A one-piece rosewood veena fashioned with sandpaper

The polishing was done with a mixture of rare essential oils like tung oil of China, cedar oil, juniper oil and absolute rose oil.

January 24, 2016 11:47 pm | Updated September 23, 2016 02:50 am IST - Bengaluru:

M.K. Narasimhan with his rosewood veena in Mysuru. PHOTO: M.A.SRIRAM

M.K. Narasimhan with his rosewood veena in Mysuru. PHOTO: M.A.SRIRAM

It took M.K. Narasimhan 2,500 hours over five years to make a veena. But it is no ordinary musical instrument. The civil engineer from Mysuru wrought the veena out of a single log of rosewood using neither chisel nor hammer. He ‘carved’ it entirely out of sandpaper.
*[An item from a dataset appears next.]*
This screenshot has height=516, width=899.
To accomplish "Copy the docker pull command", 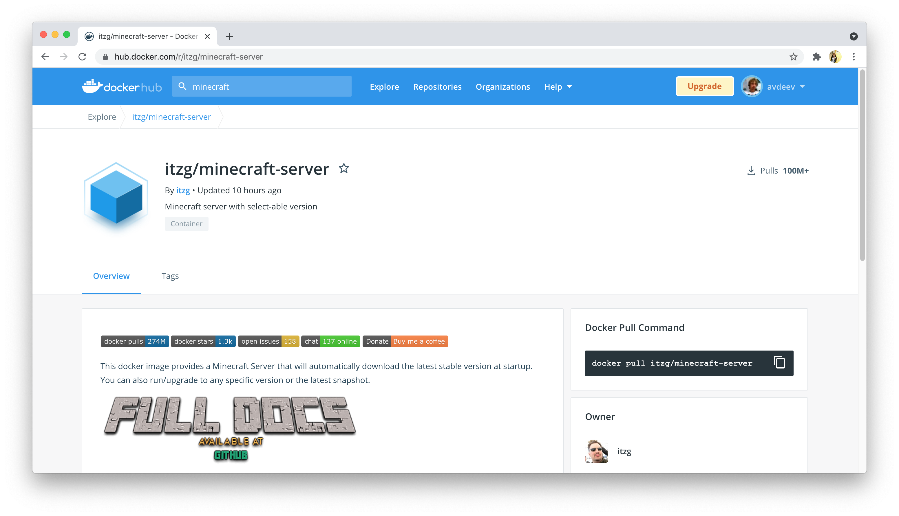I will click(x=779, y=363).
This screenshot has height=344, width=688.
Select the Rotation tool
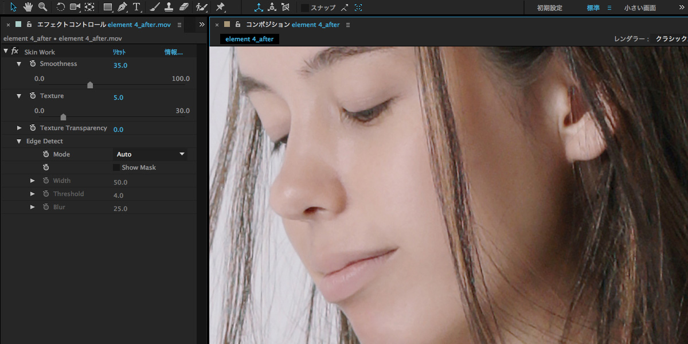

Although wood from the jackfruit tree is the usual preference for a veena, Mr. Narasimhan, a retired Research Officer of the Dam Safety Cell of Karnataka Government, was drawn to rosewood.

He had never attempted to make a veena before, but said he enjoyed playing the instrument as a child. After years of researching different varieties of wood, he zeroed in on a five-foot-long piece of rosewood from the Titimati forest area near Kodagu. It was 150 years old and had been exposed to both the Northeast and Southwest monsoons.

“It was a challenge as rosewood is known to splinter easily. But I wanted only rosewood as it is notches above jackfruit wood in sound propagation,” he said.

The polishing was done with a mixture of rare essential oils like tung oil of China, cedar oil, juniper oil and absolute rose oil.

He used bronze bridges to place the strings. “The frets are handmade with silver brought from Australia,” he said.

Mr. Narasimhan began still has to string the veena. He spent Rs. 3 lakh making this unique veena, but it’s not for sale. “I don’t think I can part with it,” he said.